Rather, a crisis of legitimacy among its religious leadership is currently shaking the very foundations of the Islamic Republic. Khomeini’s central political idea was that religious and political leadership had to be united through “the rule of the jurisprudent” (velayat-e faqih), a concept that has never sat well with many of the senior clergy. Since Khomeini’s death, the leadership has found it increasingly difficult to maintain his ideal, for no individual has won simultaneous acceptance as the political leader (rahbar) and religious inspirer (marja-e taqlid).
Khomeini’s successor as spiritual leader, `Ali Hoseyni Khamene’i, has utterly failed in his attempts to gain acceptance as the religious inspirer, a failure that has weakened his moral leadership in political affairs. Meanwhile, many mullahs are moving to put more distance between themselves and the goverment, thereby showing the faithful that religion is not just another government ministry and that the payments due them as religious leaders are not just another type of taxation.
In short, Iran is moving away from a Khomeini-style union of religion and politics towards what has been more the norm among Islamic societies, namely, a government respectful towards Islam and (more or less) ready to enforce such Islamic social practices as marriage law and the observance of the Ramadan fast. Not surprisingly, such a government can less and less call upon the passions of the believers. In an important sense, the Islamic Republic is fading away--a process that should be encouraged by those who support separation of mosque and state. In his review of the alternatives for U.S. policy towards Iran, Kemp would have done well to note that American policy appears to be outlasting the Islamic Revolution. There is good reason to think that the fires of revolution can be contained until they burn themselves out.

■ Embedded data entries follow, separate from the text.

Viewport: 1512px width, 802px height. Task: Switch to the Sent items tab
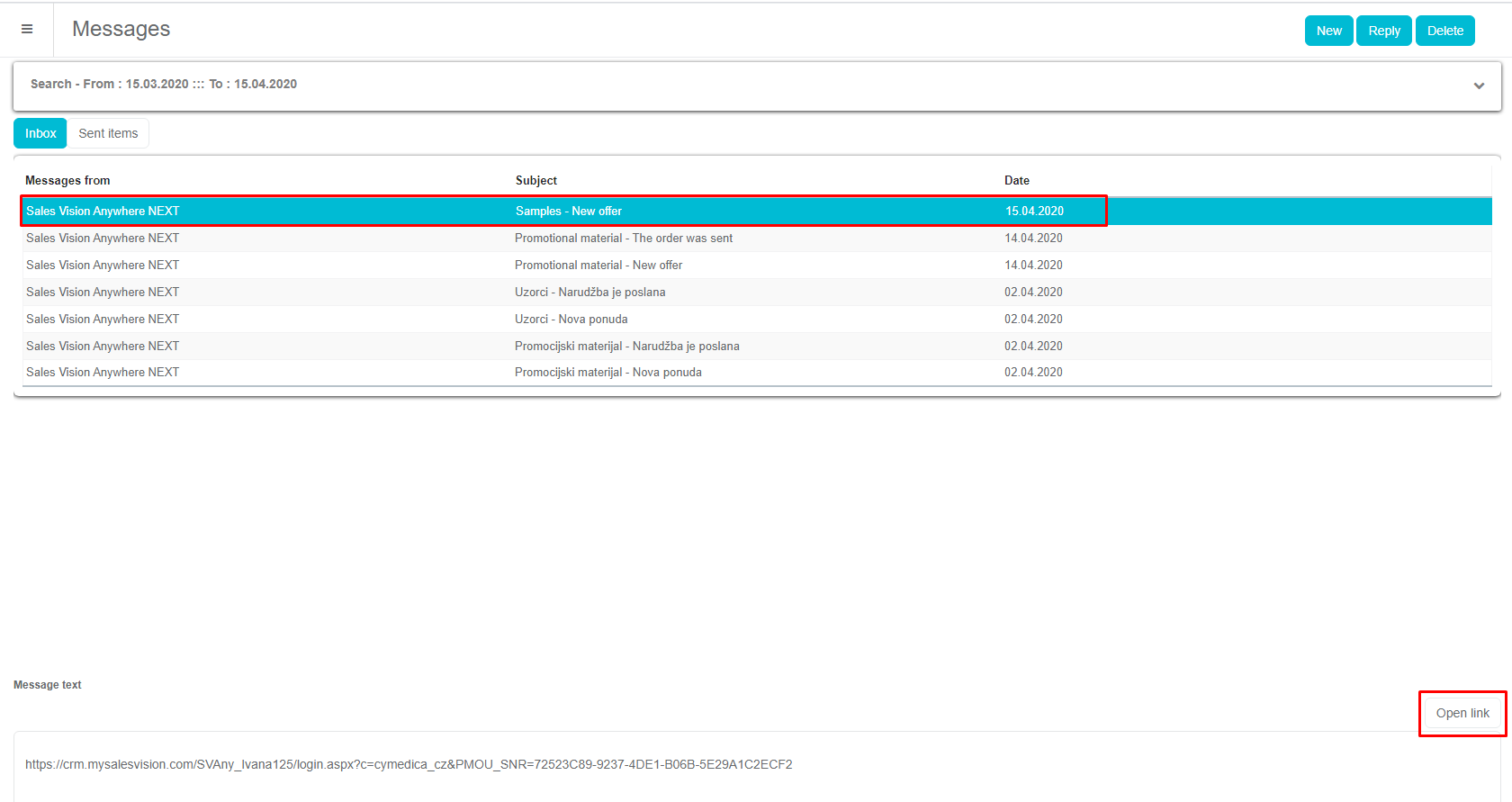pyautogui.click(x=108, y=133)
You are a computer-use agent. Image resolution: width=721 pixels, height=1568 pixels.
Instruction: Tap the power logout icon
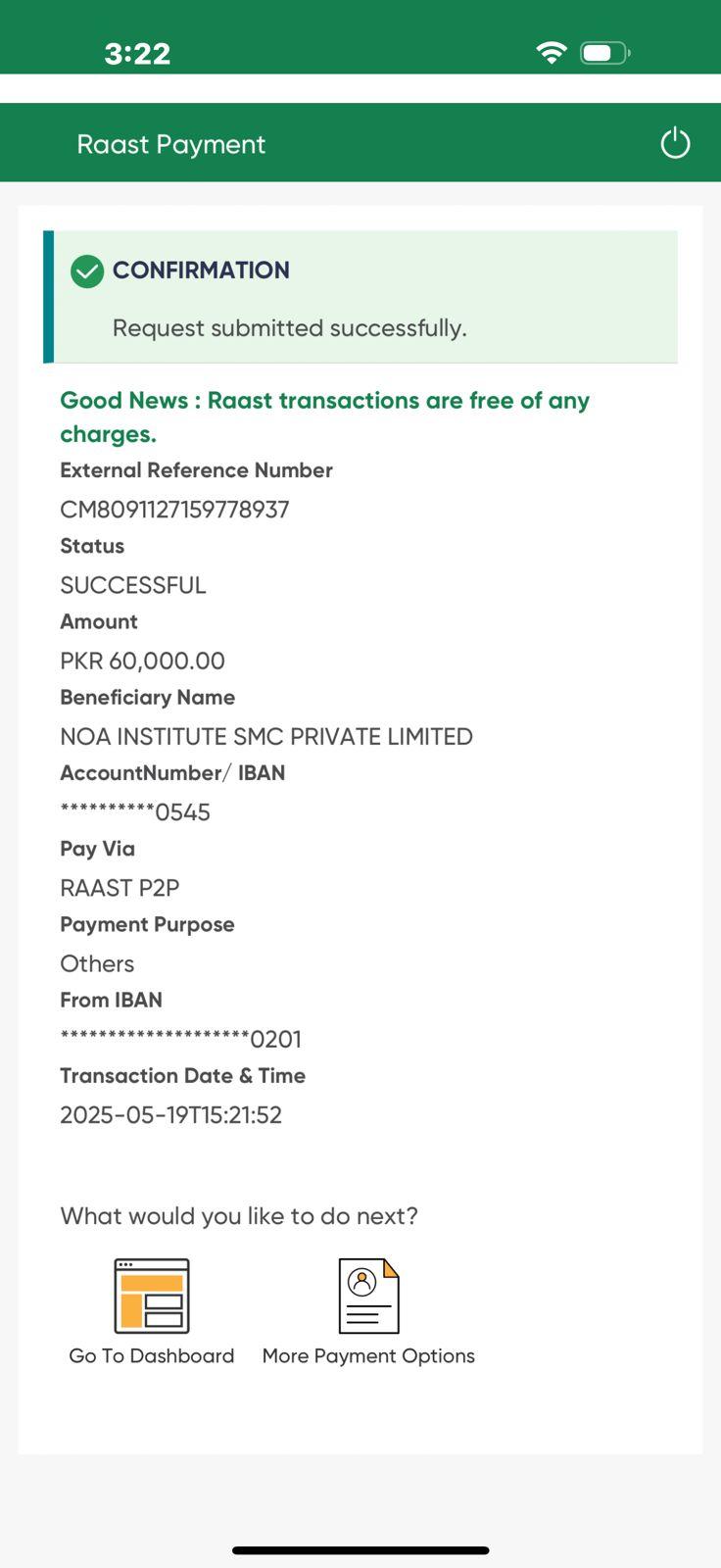[x=675, y=143]
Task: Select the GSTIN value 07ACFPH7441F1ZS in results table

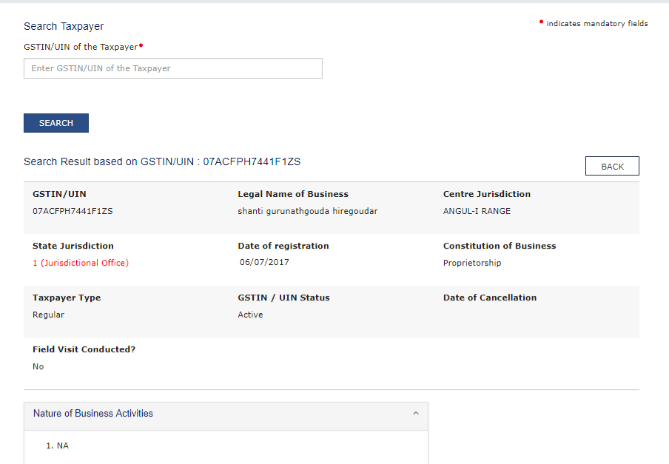Action: tap(73, 212)
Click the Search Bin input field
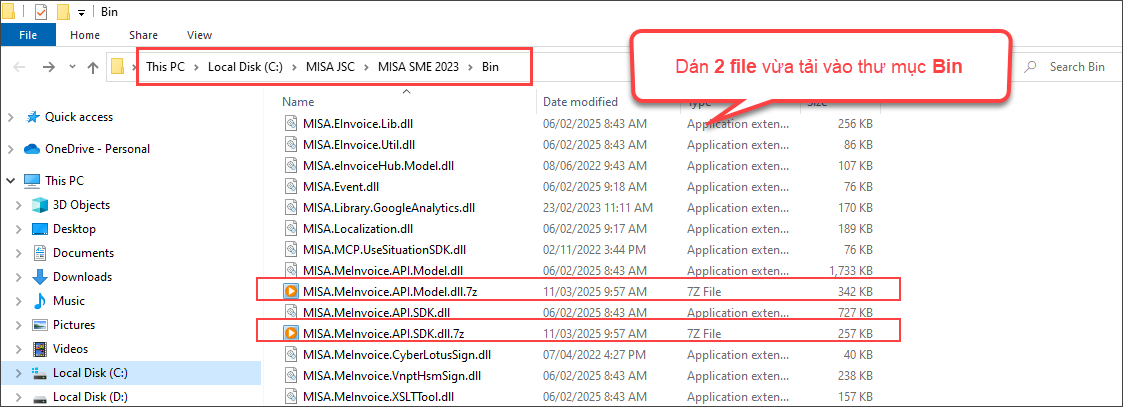 pos(1076,67)
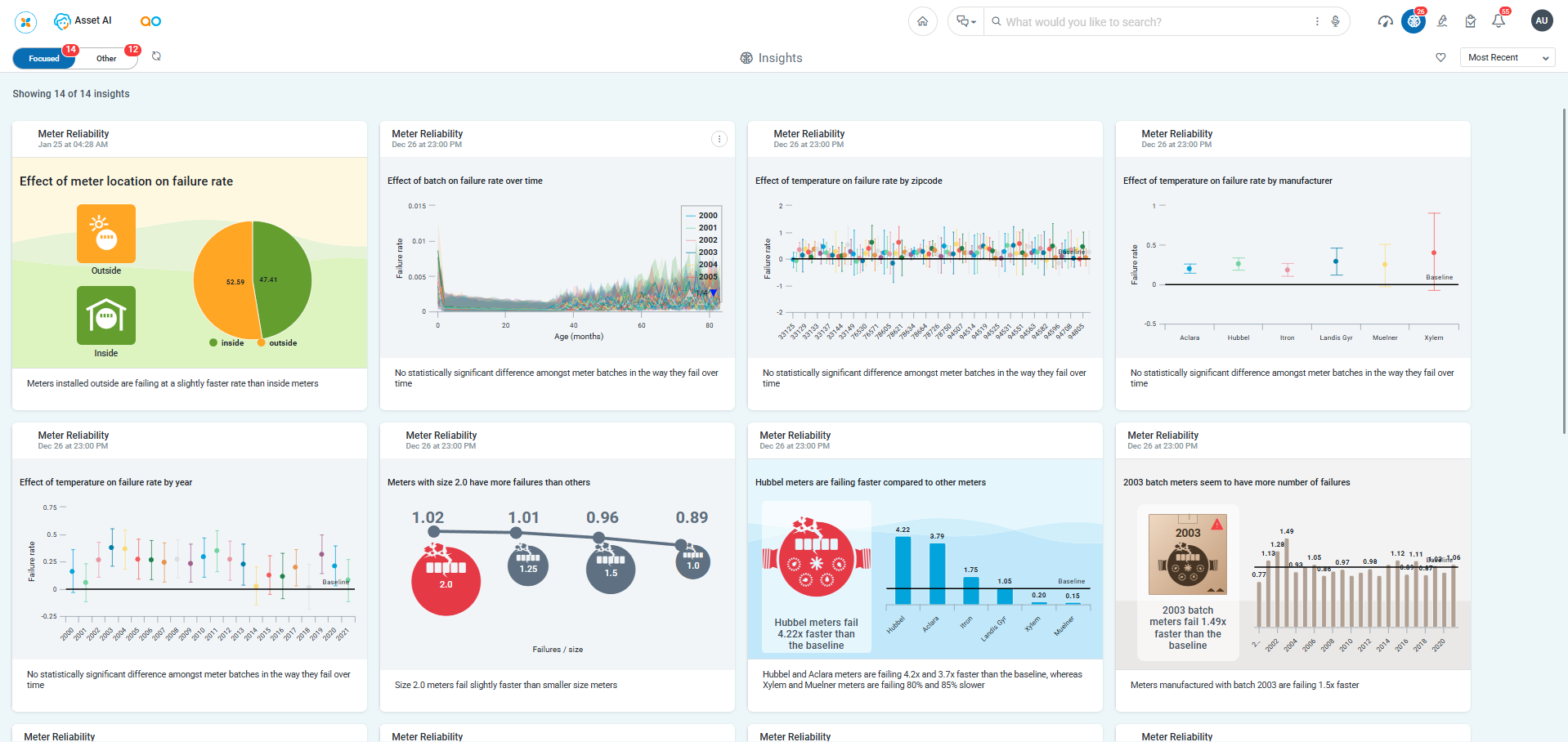
Task: Expand the chat type dropdown beside search
Action: click(966, 21)
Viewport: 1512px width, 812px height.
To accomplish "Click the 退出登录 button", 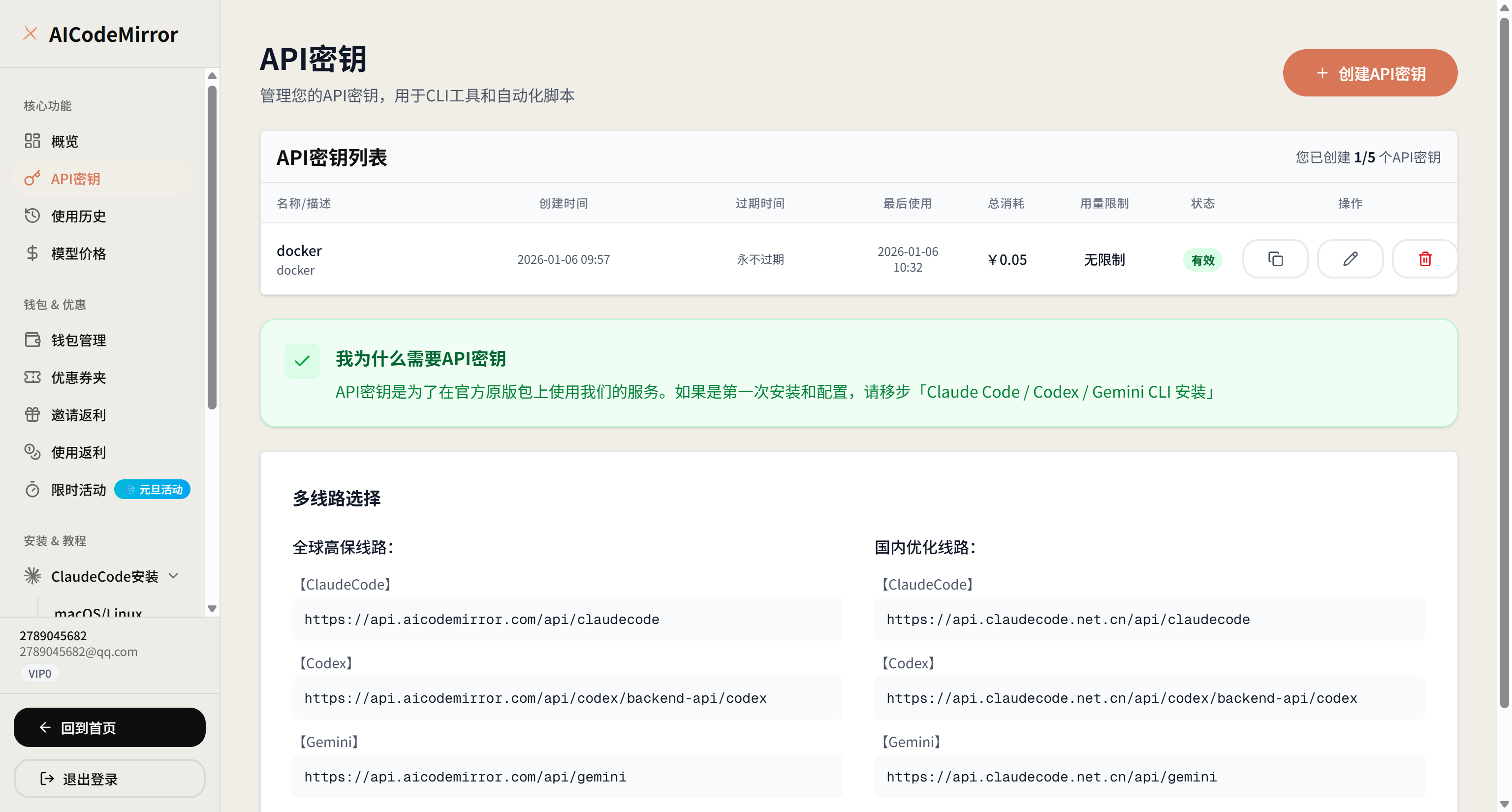I will pyautogui.click(x=110, y=779).

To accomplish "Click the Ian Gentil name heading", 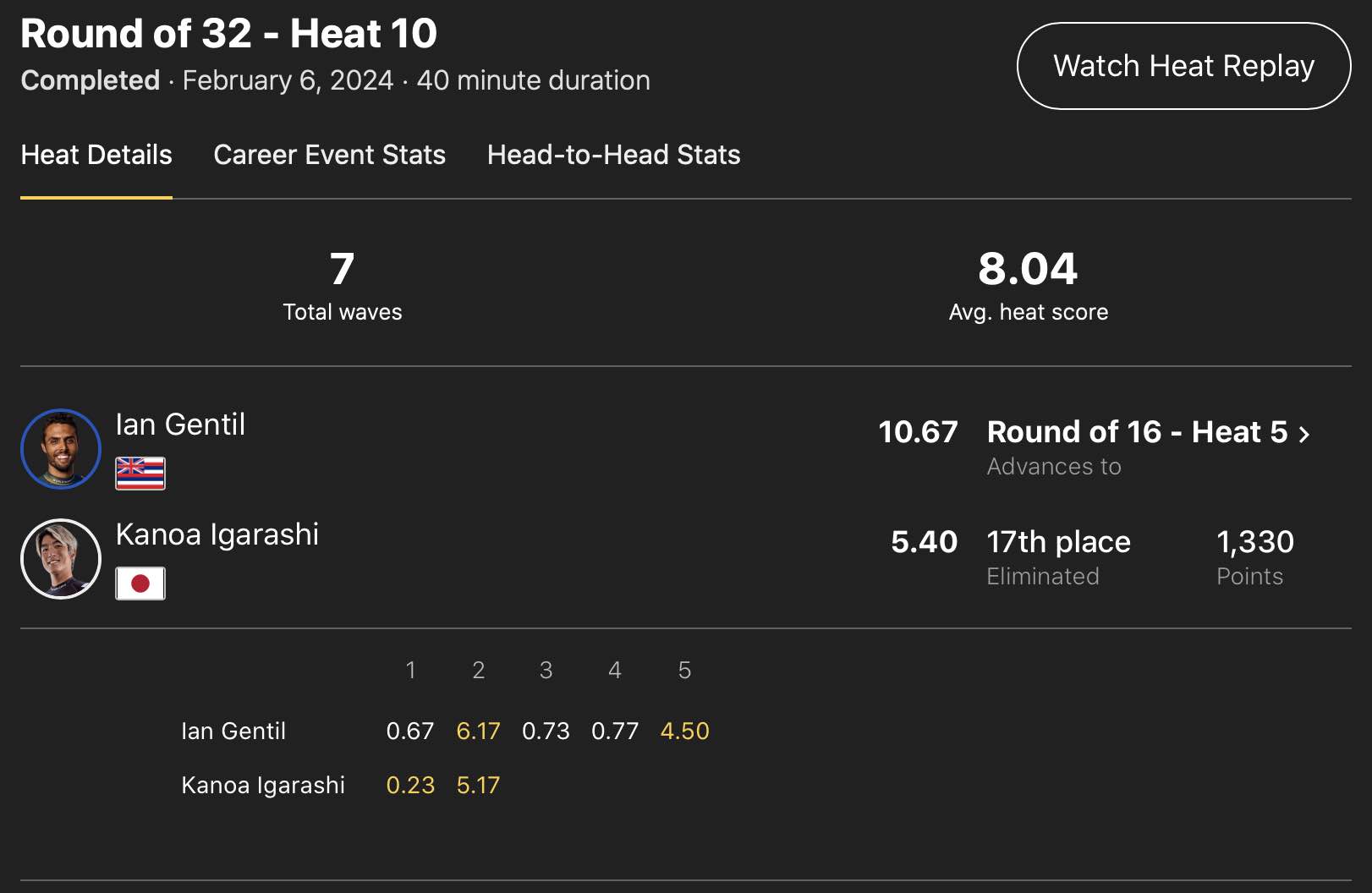I will click(180, 425).
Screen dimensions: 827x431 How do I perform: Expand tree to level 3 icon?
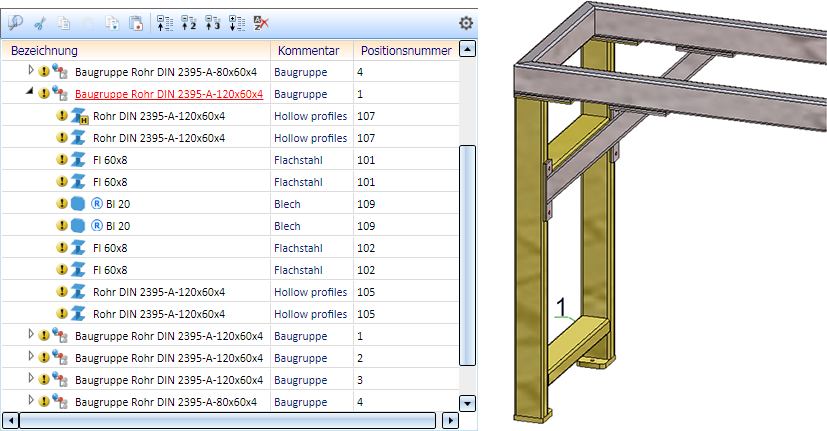(212, 22)
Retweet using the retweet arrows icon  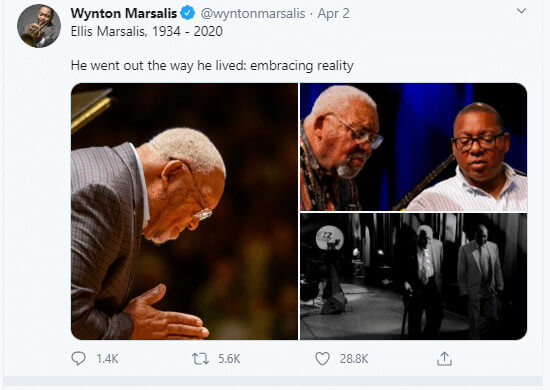pos(200,359)
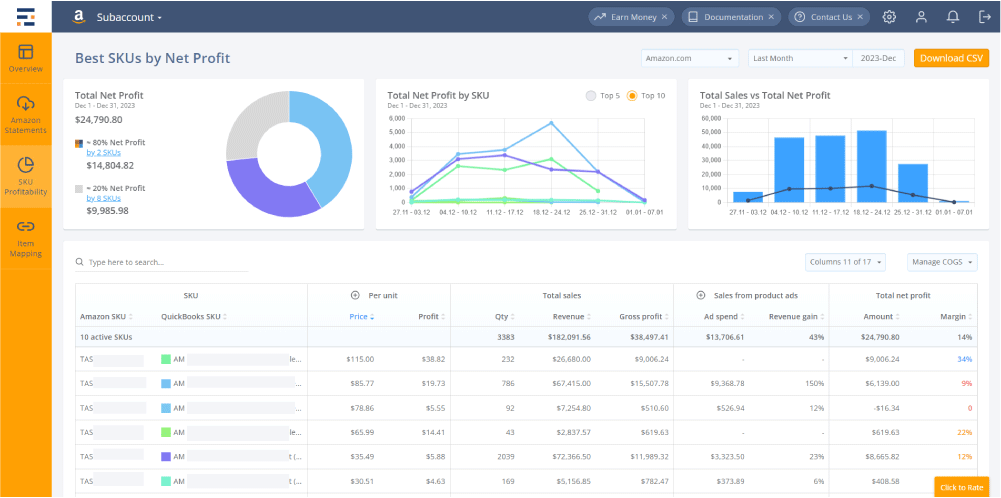Image resolution: width=1001 pixels, height=498 pixels.
Task: Click the Download CSV button
Action: click(951, 58)
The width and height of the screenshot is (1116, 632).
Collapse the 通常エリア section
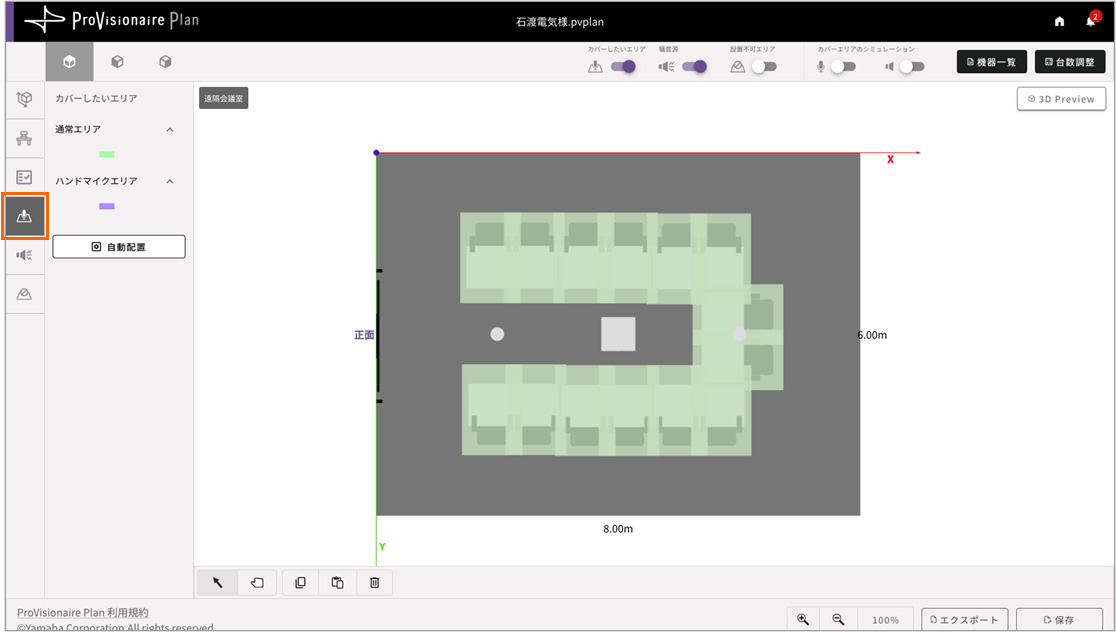point(169,130)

Looking to the future, relations between the Washington and Tehran are likely to be influenced less by ideology and more by great power Realpolitik. Unfortunately, Kemp and Chubin spend little time analyzing the differences in U.S. and Iranian interests in this realm. Indeed, the great missing element in these two books is that one factor that guarantees that the United States must remain concerned about events in the Persian Gulf: oil. If the world’s great oil reserves were found in the South Pacific rather than the Middle East, Islamic revolutions would strike the United States as an oddity, not as a strategic challenge. Because the United States is the world’s largest oil importer, and because Iran is desperately dependent on high oil prices, the two countries have an inevitable clash of interests (a clash that does not exist with other Persian Gulf producers: unlike Iran, they have large oil reserves relative to their population, which allows them to maximize revenue through increasing output at a low price). The Iranian sense of being by right the great power in a Gulf that Tehran sees as truly Persian exacerbates this clash; Washington, on the other hand, is determined that no one state dominate the Gulf’s oil resources. This economic confrontation should be at the center of any analysis of U.S.-Iranian relations, not simply an afterthought.
By underplaying the importance of oil, Kemp and Chubin understate the difficulties in developing good Iranian-American relations: Iran is such a difficult problem for U.S. policy because it combines a geo-economic threat with an ideological challenge.